#### Dataset extract
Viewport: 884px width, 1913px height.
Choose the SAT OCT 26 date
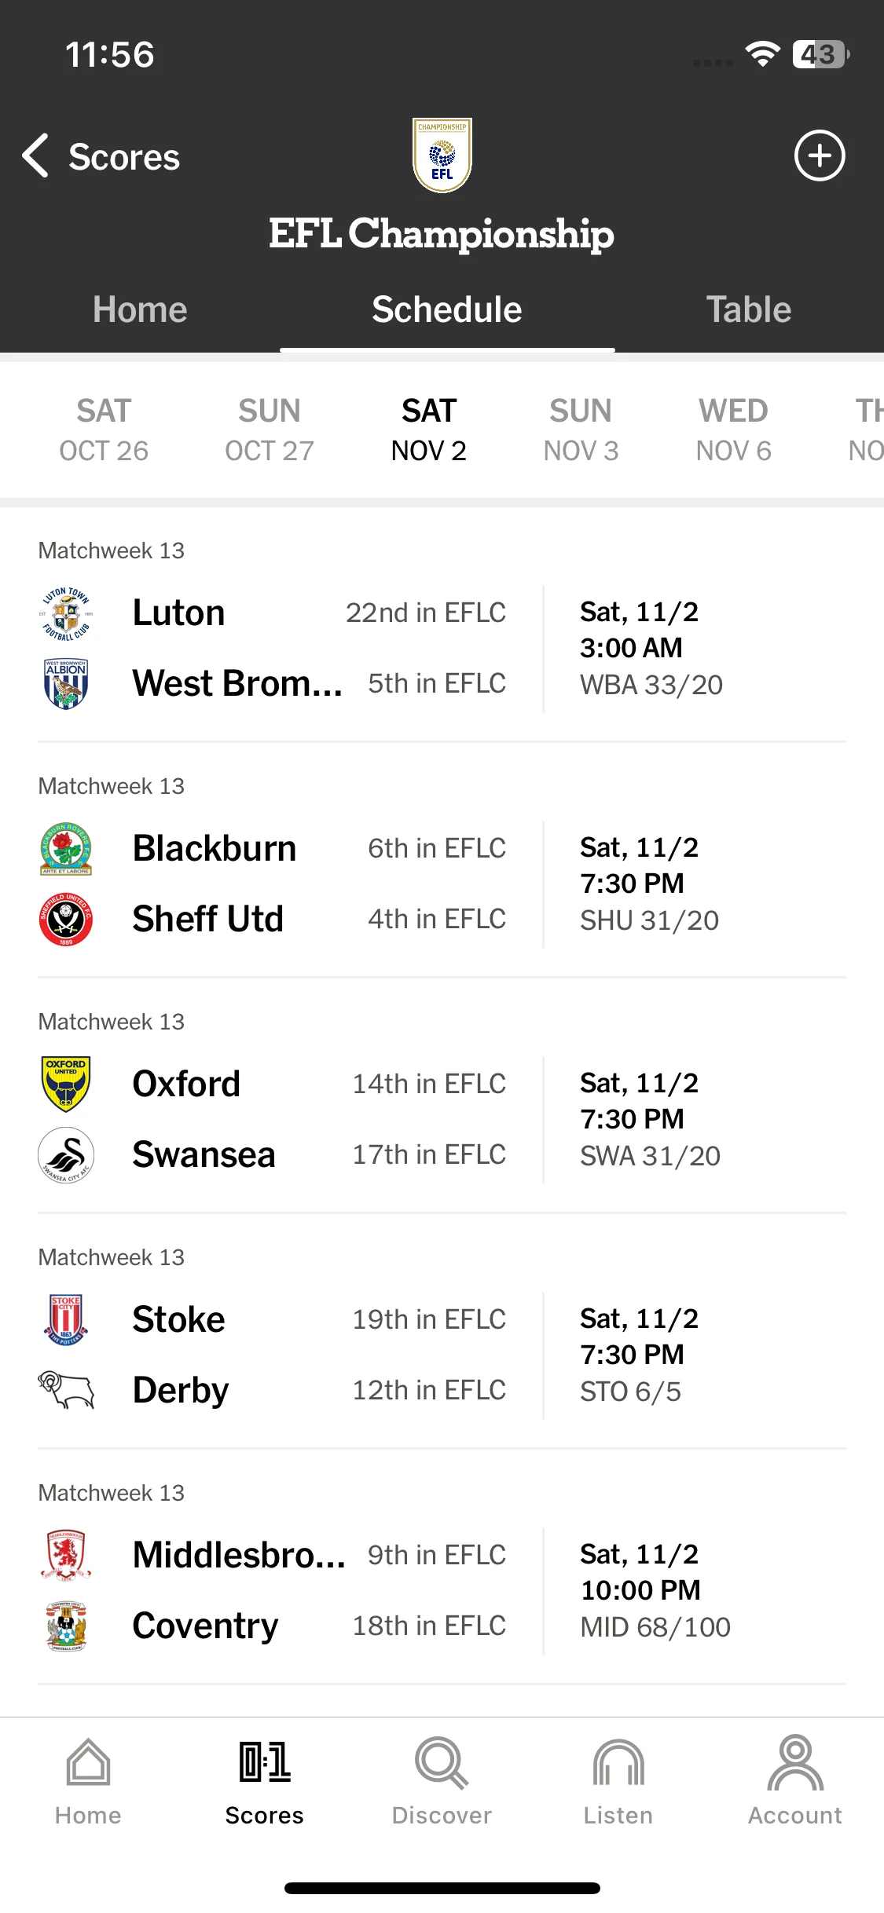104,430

--

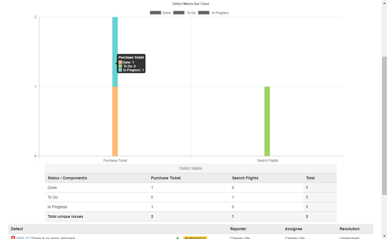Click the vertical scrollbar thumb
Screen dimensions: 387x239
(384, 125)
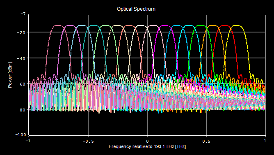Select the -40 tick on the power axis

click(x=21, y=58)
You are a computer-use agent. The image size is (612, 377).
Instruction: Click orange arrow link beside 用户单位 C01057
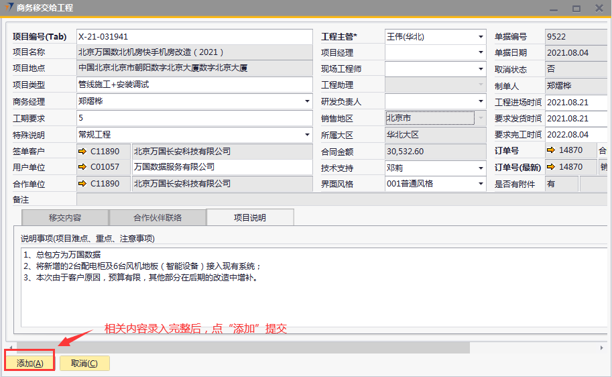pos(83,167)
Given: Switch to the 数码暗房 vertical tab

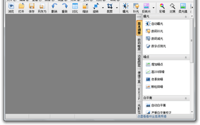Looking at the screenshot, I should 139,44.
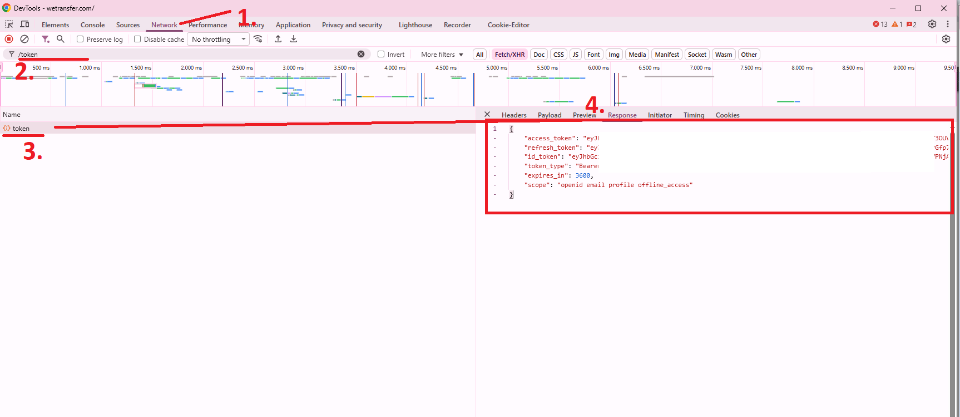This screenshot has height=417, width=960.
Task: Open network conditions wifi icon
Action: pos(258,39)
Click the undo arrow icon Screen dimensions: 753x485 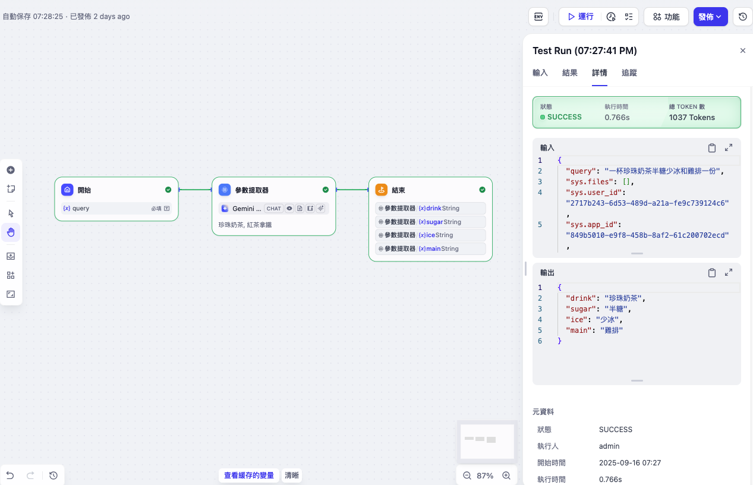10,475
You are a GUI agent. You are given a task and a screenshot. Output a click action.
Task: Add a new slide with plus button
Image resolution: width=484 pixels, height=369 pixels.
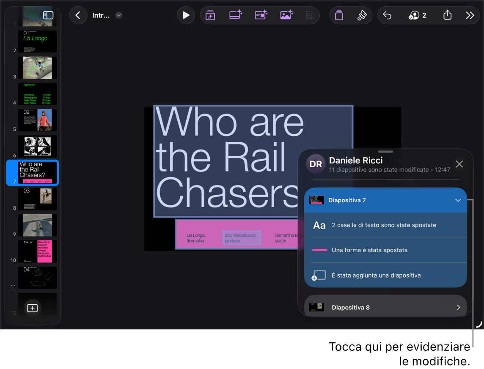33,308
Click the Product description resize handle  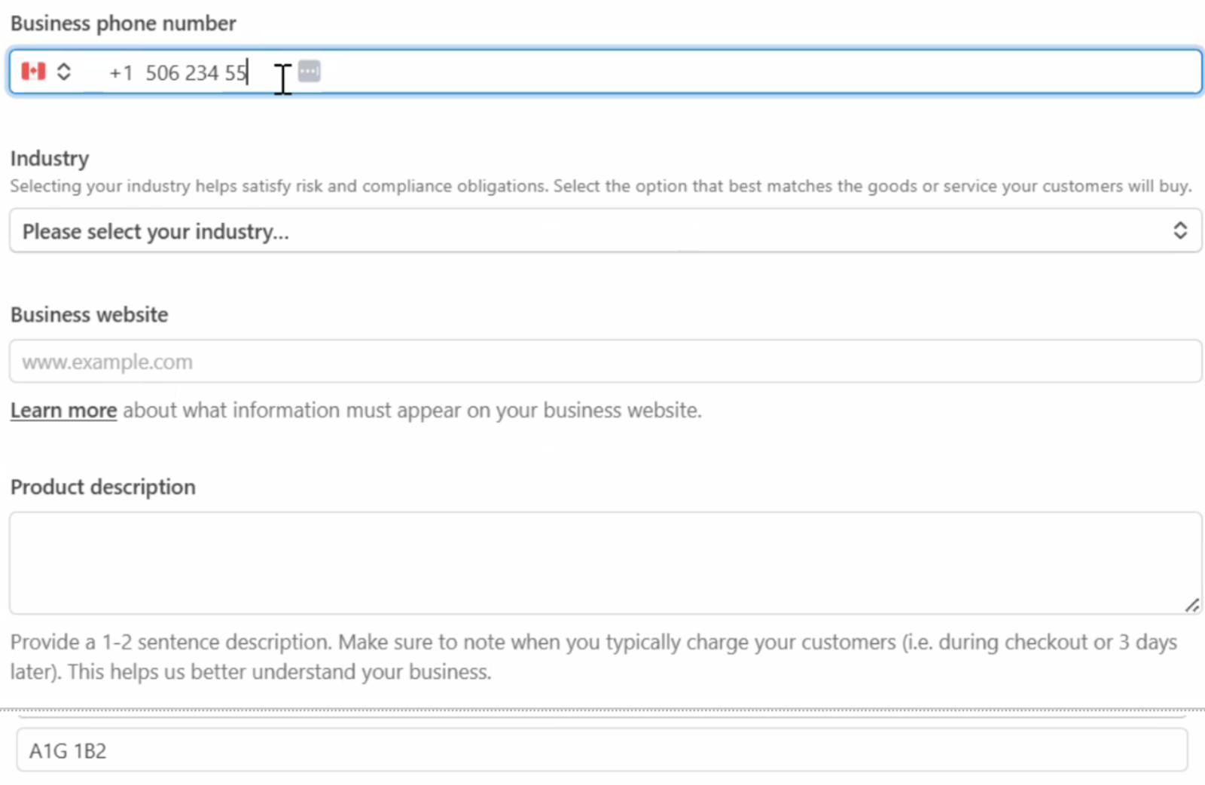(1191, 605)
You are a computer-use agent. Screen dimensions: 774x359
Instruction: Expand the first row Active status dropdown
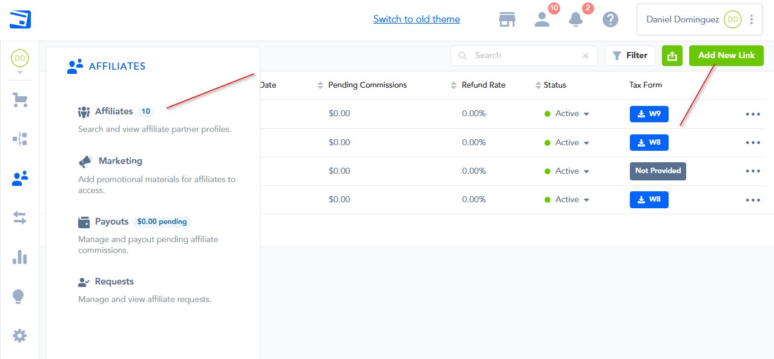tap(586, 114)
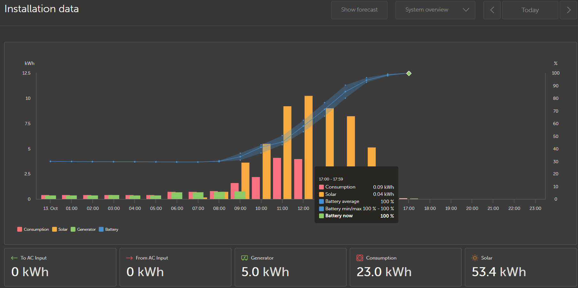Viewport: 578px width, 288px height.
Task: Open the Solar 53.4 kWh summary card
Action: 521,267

#### What is being asked
Copy out the lines above that hold the string "agent".

#### The completed task
You are a computer-use agent. The image size is (612, 377).
You are a GUI agent. You are given a task and a screenshot. Output a click action.
You are a computer-use agent. Screen dimensions: 774x359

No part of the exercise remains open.